→ 正文段落:
纤维素是植物细胞壁的主要成分，也是全球最丰富的可再生碳水化合物。由于其独特的物理和化学结构，被认为是“锁起来的能量库”，“难啃的硬骨头”。食用菌生产可将农作物秸秆、畜禽粪便和园林废弃枝条等转化为优质蛋白与健康食品，直接“变草为宝、点粪成金”。灵芝作为基因组中水解酶数量最多的食用菌之一，通过产生大量的纤维素酶来降解纤维素。最新研究证实，灵芝纤维素酶可把玉米秸秆、玉米芯等农业废弃纤维素转化为食用菌蛋白质。这相当于把“柴火”变成“瘦肉”，但灵芝如何利用纤维素的作用机制仍不清晰。

近日，南京农业大学赵明文教授团队在微生物权威期刊mBio杂志上发表题为“GlSlt2 positively regulates GlMyb-mediated cellulose utilization in Ganoderma lucidum”的文章。该研究揭示了灵芝丝裂原活化蛋白激酶GlSlt2通过磷酸化修饰转录因子GlMyb促进灵芝纤维素利用的作用机制。

具体结果：

一、GlSlt2提高灵芝纤维素酶活性。为了研究丝裂原活化蛋白激酶GlSlt2在灵芝纤维素利用中的作用，我们检测了GlSlt2沉默菌株和GlSlt2过表达菌株中的纤维素酶活性。结果显示Slt2沉默菌株显著低于野生型的内切纤维素酶活性（约降低55%）和外切葡聚糖酶活性（约降低58%）（图1A和B）。Slt2过表达菌株中的内切纤维素酶和外切葡聚糖酶活性分别提高了2.5倍和5倍（图1D和E），但沉默和过表达菌株中β-葡萄糖苷酶活性没有显著差异（图1C和1F）。说明GlSlt2提高灵芝内切和外切纤维素酶活性。

→ 待答问题:
1 - 请把这段关于灵芝纤维素利用的文字中，从含有“纤维素是植物细胞壁的主要成分”的词句起、到“用纤维素的作用机制仍不清晰。”止的部分原样照录下来。
2 - 这段关于灵芝纤维素利用的文字提到，Slt2过表达菌株中的外切葡聚糖酶活性提高了多少倍？

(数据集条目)
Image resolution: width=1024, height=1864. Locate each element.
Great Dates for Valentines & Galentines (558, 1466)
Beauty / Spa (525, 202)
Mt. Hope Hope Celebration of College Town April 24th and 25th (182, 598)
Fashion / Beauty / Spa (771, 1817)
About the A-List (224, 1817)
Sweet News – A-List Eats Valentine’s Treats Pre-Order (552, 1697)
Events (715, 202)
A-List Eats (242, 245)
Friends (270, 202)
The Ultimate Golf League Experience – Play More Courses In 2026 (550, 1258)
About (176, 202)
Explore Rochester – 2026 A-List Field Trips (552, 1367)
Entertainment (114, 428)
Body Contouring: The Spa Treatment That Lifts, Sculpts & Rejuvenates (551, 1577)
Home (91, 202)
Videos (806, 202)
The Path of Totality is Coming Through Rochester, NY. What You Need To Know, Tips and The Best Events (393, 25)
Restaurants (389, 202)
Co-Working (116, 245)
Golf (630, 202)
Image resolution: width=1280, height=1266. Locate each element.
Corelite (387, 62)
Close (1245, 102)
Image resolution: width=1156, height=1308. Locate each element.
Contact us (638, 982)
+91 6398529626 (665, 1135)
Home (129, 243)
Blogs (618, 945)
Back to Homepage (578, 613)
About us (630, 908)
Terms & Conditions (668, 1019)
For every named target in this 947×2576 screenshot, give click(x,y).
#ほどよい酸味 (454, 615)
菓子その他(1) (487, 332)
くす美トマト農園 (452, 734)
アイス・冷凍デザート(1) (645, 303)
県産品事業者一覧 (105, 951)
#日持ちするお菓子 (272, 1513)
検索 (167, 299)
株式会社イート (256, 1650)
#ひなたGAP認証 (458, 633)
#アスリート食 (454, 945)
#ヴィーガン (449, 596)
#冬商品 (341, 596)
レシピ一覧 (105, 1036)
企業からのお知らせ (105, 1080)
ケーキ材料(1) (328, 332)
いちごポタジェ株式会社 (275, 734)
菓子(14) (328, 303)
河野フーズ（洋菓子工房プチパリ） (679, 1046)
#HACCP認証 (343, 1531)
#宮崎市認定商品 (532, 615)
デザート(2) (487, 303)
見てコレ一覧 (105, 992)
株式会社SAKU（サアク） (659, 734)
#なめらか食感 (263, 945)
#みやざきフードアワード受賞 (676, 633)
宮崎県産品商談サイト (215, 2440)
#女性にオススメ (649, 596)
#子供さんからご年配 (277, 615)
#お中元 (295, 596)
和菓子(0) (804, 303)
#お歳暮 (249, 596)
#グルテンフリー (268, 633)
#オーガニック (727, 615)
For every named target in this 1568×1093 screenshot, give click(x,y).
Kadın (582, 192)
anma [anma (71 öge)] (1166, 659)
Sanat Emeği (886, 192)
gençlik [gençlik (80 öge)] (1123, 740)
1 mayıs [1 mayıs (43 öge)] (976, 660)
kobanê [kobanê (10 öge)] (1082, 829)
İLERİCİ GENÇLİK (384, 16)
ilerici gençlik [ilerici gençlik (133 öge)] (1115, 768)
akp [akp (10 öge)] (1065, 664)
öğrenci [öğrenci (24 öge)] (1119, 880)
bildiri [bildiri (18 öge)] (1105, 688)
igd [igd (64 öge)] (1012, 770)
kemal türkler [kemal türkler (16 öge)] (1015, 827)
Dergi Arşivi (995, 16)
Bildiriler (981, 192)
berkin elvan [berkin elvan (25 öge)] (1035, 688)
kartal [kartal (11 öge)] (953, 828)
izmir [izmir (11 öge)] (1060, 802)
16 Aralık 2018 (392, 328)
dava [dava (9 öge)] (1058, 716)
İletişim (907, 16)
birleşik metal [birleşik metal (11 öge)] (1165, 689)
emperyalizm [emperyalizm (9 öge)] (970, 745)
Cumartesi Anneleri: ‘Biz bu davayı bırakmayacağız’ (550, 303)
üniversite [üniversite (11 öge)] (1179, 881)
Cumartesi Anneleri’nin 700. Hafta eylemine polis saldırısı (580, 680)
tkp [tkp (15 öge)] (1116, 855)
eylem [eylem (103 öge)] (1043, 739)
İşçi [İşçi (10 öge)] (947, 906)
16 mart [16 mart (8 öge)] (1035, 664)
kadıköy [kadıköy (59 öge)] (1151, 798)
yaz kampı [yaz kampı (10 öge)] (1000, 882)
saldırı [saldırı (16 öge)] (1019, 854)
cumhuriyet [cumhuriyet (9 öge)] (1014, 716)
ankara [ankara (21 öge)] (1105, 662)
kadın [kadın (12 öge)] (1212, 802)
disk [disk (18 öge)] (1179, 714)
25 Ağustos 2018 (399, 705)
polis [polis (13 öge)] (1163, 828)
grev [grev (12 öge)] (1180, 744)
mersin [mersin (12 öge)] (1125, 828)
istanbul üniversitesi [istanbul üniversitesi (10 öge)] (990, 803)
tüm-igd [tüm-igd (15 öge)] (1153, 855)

→ 逐题作答:
1 -
纤维素是植物细胞壁的主要成分，也是全球最丰富的可再生碳水化合物。由于其独特的物理和化学结构，被认为是“锁起来的能量库”，“难啃的硬骨头”。食用菌生产可将农作物秸秆、畜禽粪便和园林废弃枝条等转化为优质蛋白与健康食品，直接“变草为宝、点粪成金”。灵芝作为基因组中水解酶数量最多的食用菌之一，通过产生大量的纤维素酶来降解纤维素。最新研究证实，灵芝纤维素酶可把玉米秸秆、玉米芯等农业废弃纤维素转化为食用菌蛋白质。这相当于把“柴火”变成“瘦肉”，但灵芝如何利用纤维素的作用机制仍不清晰。

2 - 5倍。